◆ Task goal ◆
Reproduce the material below, swapping every "three-dot" for "ellipsis" and leaving everything else unchanged.

◆ Exercise data ◆
## begin

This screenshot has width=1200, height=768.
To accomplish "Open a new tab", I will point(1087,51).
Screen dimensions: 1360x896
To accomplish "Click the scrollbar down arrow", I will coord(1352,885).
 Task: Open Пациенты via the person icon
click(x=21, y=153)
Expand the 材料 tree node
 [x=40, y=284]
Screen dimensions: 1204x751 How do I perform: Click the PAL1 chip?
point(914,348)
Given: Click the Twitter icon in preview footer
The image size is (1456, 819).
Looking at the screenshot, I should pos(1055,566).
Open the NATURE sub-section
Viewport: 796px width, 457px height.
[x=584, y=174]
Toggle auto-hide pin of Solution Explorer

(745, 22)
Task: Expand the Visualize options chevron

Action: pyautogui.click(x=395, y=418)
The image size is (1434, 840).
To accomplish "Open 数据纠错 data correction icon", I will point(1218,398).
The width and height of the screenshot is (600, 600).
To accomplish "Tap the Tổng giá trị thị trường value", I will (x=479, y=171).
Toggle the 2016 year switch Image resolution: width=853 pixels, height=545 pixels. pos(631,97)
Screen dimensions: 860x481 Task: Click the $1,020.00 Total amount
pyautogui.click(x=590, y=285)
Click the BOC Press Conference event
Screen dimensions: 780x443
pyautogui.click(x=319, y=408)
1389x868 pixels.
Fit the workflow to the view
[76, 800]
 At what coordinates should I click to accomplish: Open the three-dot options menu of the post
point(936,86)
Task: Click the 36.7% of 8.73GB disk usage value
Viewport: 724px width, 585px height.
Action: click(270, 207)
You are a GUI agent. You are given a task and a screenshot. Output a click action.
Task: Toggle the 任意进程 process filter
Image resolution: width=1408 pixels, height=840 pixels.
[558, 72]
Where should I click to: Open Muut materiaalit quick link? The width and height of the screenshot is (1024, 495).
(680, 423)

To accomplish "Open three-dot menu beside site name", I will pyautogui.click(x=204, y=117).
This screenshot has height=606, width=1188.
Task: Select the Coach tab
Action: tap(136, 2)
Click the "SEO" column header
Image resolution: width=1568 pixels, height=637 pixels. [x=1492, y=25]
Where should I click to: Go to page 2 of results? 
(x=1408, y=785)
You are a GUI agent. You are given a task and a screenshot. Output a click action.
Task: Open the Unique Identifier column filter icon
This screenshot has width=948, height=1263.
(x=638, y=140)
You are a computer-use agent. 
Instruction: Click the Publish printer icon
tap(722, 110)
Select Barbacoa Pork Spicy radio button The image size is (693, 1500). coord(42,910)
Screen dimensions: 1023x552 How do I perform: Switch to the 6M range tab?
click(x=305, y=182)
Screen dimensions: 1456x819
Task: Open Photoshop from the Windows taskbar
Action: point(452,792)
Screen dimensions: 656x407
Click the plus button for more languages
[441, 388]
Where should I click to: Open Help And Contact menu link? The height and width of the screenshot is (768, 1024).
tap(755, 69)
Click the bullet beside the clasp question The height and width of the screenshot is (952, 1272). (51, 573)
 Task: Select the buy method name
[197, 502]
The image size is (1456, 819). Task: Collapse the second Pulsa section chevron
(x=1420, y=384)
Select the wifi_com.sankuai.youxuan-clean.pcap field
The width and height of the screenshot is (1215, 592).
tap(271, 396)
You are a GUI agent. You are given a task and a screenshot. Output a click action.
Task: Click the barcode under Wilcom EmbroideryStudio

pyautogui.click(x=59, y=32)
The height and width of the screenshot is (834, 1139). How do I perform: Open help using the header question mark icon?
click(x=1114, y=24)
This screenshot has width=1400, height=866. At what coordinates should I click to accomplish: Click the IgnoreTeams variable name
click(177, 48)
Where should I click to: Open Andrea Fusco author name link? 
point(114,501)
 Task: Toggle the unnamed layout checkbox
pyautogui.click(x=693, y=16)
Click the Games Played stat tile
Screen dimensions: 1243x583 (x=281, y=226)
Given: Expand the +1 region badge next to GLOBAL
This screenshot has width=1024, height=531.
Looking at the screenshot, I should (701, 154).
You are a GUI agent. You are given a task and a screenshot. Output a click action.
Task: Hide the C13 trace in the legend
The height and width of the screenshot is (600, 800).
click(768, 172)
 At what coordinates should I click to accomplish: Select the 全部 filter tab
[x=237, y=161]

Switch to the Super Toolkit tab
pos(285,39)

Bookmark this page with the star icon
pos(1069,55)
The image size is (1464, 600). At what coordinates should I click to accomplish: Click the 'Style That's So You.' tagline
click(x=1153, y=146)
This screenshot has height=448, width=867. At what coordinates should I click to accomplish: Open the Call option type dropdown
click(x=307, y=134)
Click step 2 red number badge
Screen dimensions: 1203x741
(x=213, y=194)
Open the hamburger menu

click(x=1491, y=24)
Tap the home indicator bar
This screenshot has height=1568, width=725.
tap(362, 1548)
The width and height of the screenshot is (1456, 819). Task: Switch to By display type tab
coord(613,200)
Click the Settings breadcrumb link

## end

◆ Response to this exercise ◆
This screenshot has width=1200, height=768.
To accomplish "Open a new tab", I will point(1087,51).
Screen dimensions: 1360x896
To accomplish "Click the scrollbar down arrow", I will coord(1352,885).
 Task: Open Пациенты via the person icon
click(x=21, y=153)
Expand the 材料 tree node
 [x=40, y=284]
Screen dimensions: 1204x751 How do I perform: Click the PAL1 chip?
point(914,348)
Given: Click the Twitter icon in preview footer
The image size is (1456, 819).
Looking at the screenshot, I should pos(1055,566).
Open the NATURE sub-section
Viewport: 796px width, 457px height.
[x=584, y=174]
Toggle auto-hide pin of Solution Explorer

(745, 22)
Task: Expand the Visualize options chevron

Action: pyautogui.click(x=395, y=418)
The image size is (1434, 840).
To accomplish "Open 数据纠错 data correction icon", I will point(1218,398).
The width and height of the screenshot is (600, 600).
To accomplish "Tap the Tổng giá trị thị trường value", I will (x=479, y=171).
Toggle the 2016 year switch Image resolution: width=853 pixels, height=545 pixels. pos(631,97)
Screen dimensions: 860x481 Task: Click the $1,020.00 Total amount
pyautogui.click(x=590, y=285)
Click the BOC Press Conference event
Screen dimensions: 780x443
pyautogui.click(x=319, y=408)
1389x868 pixels.
Fit the workflow to the view
[76, 800]
 At what coordinates should I click to accomplish: Open the ellipsis options menu of the post
point(936,86)
Task: Click the 36.7% of 8.73GB disk usage value
Viewport: 724px width, 585px height.
Action: click(270, 207)
You are a GUI agent. You are given a task and a screenshot. Output a click action.
Task: Toggle the 任意进程 process filter
Image resolution: width=1408 pixels, height=840 pixels.
[558, 72]
Where should I click to: Open Muut materiaalit quick link? The width and height of the screenshot is (1024, 495).
(680, 423)

To accomplish "Open ellipsis menu beside site name", I will pyautogui.click(x=204, y=117).
This screenshot has height=606, width=1188.
Task: Select the Coach tab
Action: tap(136, 2)
Click the "SEO" column header
Image resolution: width=1568 pixels, height=637 pixels. [x=1492, y=25]
Where should I click to: Go to page 2 of results? 
(x=1408, y=785)
You are a GUI agent. You are given a task and a screenshot. Output a click action.
Task: Open the Unique Identifier column filter icon
This screenshot has width=948, height=1263.
(x=638, y=140)
You are a computer-use agent. 
Instruction: Click the Publish printer icon
tap(722, 110)
Select Barbacoa Pork Spicy radio button The image size is (693, 1500). coord(42,910)
Screen dimensions: 1023x552 How do I perform: Switch to the 6M range tab?
click(x=305, y=182)
Screen dimensions: 1456x819
Task: Open Photoshop from the Windows taskbar
Action: point(452,792)
Screen dimensions: 656x407
Click the plus button for more languages
[441, 388]
Where should I click to: Open Help And Contact menu link? The height and width of the screenshot is (768, 1024).
tap(755, 69)
Click the bullet beside the clasp question The height and width of the screenshot is (952, 1272). (51, 573)
 Task: Select the buy method name
[197, 502]
The image size is (1456, 819). Task: Collapse the second Pulsa section chevron
(x=1420, y=384)
Select the wifi_com.sankuai.youxuan-clean.pcap field
The width and height of the screenshot is (1215, 592).
tap(271, 396)
You are a GUI agent. You are given a task and a screenshot. Output a click action.
Task: Click the barcode under Wilcom EmbroideryStudio

pyautogui.click(x=59, y=32)
The height and width of the screenshot is (834, 1139). How do I perform: Open help using the header question mark icon?
click(x=1114, y=24)
This screenshot has width=1400, height=866. At what coordinates should I click to accomplish: Click the IgnoreTeams variable name
click(177, 48)
Where should I click to: Open Andrea Fusco author name link? 
point(114,501)
 Task: Toggle the unnamed layout checkbox
pyautogui.click(x=693, y=16)
Click the Games Played stat tile
Screen dimensions: 1243x583 (x=281, y=226)
Given: Expand the +1 region badge next to GLOBAL
This screenshot has width=1024, height=531.
Looking at the screenshot, I should (701, 154).
You are a GUI agent. You are given a task and a screenshot. Output a click action.
Task: Hide the C13 trace in the legend
The height and width of the screenshot is (600, 800).
click(768, 172)
 At what coordinates should I click to accomplish: Select the 全部 filter tab
[x=237, y=161]

Switch to the Super Toolkit tab
pos(285,39)

Bookmark this page with the star icon
pos(1069,55)
The image size is (1464, 600). At what coordinates should I click to accomplish: Click the 'Style That's So You.' tagline
click(x=1153, y=146)
This screenshot has height=448, width=867. At what coordinates should I click to accomplish: Open the Call option type dropdown
click(x=307, y=134)
Click step 2 red number badge
Screen dimensions: 1203x741
(x=213, y=194)
Open the hamburger menu

click(x=1491, y=24)
Tap the home indicator bar
This screenshot has height=1568, width=725.
tap(362, 1548)
The width and height of the screenshot is (1456, 819). Task: Switch to By display type tab
coord(613,200)
Click the Settings breadcrumb link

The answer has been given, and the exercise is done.